Output, please, exactly those lines of the listing that come before the line with "Employers (402, 26)", along with that line itself.

* * * *

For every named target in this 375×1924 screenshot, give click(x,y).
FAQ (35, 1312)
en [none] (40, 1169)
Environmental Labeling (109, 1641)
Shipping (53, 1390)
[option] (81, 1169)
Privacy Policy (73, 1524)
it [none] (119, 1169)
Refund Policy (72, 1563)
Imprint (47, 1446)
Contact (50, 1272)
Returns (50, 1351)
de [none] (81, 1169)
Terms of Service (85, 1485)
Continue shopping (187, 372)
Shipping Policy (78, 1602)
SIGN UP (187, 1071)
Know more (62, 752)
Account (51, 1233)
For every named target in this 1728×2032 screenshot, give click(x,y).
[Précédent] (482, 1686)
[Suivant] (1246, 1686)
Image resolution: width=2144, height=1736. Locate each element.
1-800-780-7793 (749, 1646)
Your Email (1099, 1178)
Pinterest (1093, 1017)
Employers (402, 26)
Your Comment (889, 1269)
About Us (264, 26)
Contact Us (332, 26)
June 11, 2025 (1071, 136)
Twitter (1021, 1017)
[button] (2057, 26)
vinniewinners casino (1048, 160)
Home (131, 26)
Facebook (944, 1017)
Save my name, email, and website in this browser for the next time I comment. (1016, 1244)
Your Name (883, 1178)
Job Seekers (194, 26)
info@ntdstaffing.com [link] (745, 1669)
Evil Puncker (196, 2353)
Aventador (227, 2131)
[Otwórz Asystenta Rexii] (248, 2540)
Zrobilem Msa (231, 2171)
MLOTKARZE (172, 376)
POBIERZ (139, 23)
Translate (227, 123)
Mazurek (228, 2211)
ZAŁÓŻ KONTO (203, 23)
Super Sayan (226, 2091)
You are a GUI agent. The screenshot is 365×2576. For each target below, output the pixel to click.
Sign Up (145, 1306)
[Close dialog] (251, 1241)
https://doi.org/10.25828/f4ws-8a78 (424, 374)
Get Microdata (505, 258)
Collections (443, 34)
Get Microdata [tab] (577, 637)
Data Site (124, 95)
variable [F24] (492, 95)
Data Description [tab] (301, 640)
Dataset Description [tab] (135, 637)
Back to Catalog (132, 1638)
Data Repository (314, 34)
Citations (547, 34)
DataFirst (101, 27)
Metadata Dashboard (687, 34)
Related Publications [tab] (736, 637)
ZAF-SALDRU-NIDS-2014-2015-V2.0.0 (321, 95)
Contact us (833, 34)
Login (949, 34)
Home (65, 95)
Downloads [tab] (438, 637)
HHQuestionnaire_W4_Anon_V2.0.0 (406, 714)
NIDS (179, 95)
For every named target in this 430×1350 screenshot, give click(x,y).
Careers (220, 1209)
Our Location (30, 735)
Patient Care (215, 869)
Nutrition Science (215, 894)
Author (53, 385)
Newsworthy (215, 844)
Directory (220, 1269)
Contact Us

* * * *

[Result of this exercise]
For every named target in this 375×1924 screenshot, give click(x,y).
FAQ (35, 1312)
en [none] (40, 1169)
Environmental Labeling (109, 1641)
Shipping (53, 1390)
[option] (81, 1169)
Privacy Policy (73, 1524)
it [none] (119, 1169)
Refund Policy (72, 1563)
Imprint (47, 1446)
Contact (50, 1272)
Returns (50, 1351)
de [none] (81, 1169)
Terms of Service (85, 1485)
Continue shopping (187, 372)
Shipping Policy (78, 1602)
SIGN UP (187, 1071)
Know more (62, 752)
Account (51, 1233)
For every named target in this 1728×2032 screenshot, give click(x,y).
[Précédent] (482, 1686)
[Suivant] (1246, 1686)
Image resolution: width=2144, height=1736. Locate each element.
1-800-780-7793 (749, 1646)
Your Email (1099, 1178)
Pinterest (1093, 1017)
Employers (402, 26)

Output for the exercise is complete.